One symptom of this entropy is when the dividing lines blur, weakening or even removing constraints. While the term “constraint” commonly has a negative connotation, constraints provide the structure and definition of a system. Separation of concerns, encapsulation, and DRY are all constraints that are intended to provide benefit. We accept limits on concerns addressed, accessibility of internals and/or instances of code or data in order to reduce complexity, not just check off a philosophical box. If we remove or even just relax these types of constraints too much, we incur risk.
This blurring of lines can occur at any level and on multiple levels. Additionally, architectural weakness at a higher level of abstraction can negate strengths at lower levels. A collection of well-designed systems will not ensure a coherent enterprise IT architecture if there is overlap and redundancy without a clear understanding of which ones are authoritative. Accidental architecture is no more likely to work at higher levels of abstraction than lower ones.
Architectural design, at each level of granularity, should be intentional and appropriate to that level. The ideal, is not to over-regulate, but to strike a balance. Micromanaging internals wastes effort better spent on something beneficial; abdicating design responsibility practically guarantees chaos. An additional consideration is the fit between the human and technological aspects. Conway’s law is more than just an observation, it can be used as a tool to align applications to a specific business concern as well as aligning development teams to specific applications/application components.
Just as a carver takes note of the grain of the wood being shaped, so should an architect work with rather than against the grain of the organization.

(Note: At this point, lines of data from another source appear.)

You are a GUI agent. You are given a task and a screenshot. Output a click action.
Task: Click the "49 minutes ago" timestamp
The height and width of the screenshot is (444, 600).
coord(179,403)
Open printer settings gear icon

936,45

Jessica Kerr’s post, “Microservices, Microbusinesses”, captures these concepts from the viewpoint of microservice architectures. Partitioning application concerns into microservices allows for internal flexibility at the cost of external conformance to necessary governance. As Kerr puts it, “…everybody is a responsible adult”:
That’s a lot of overhead and glue code. Every service has to do translation from input to its internal format, and then to whatever output format someone else requires. Error handling, caching or throttling, failover and load balancing and monitoring, contract testing, maintaining multiple interface versions, database interaction details. Most of the code is glue, layers of glue protecting a small core of business logic. These strong boundaries allow healthy relationships with other services, including new interactions that weren’t designed into the architecture from the beginning. For all this work, we get freedom on the inside.
Kerr also recognizes the applicability of this trade-off to the architecture of the organization:
Still, a team exists as a citizen inside a larger organization. There are interfaces to fulfill. Management really does need to know about progress. Outward collaboration is essential. We can do this the same way our code does: with glue. Glue made of people. One team member, taking the responsibility of translating cards on the wall into JIRA, can free the team to optimize communication while filling management’s strongest needs.
Management defines an API. Encapsulate the inner workings of the team, and expose an interface that makes sense outside. By all means, provide a reference implementation: “Other teams use Target Process to track work.” Have default recommendations: “We use Clojure here unless there’s some better solution. SQL Server is our first choice database for these reasons.” Give teams a strong process and technology stack to start from, and let them innovate from there.
“Good fences make good neighbors” not by keeping out, but by channeling traffic into commonly understood and commonly accepted directions. We recognize lines so as to influence those aspects we truly need to influence. More importantly, we recognize lines to prevent needless conflict and waste. The key is to draw the lines so that they work for us, not against us.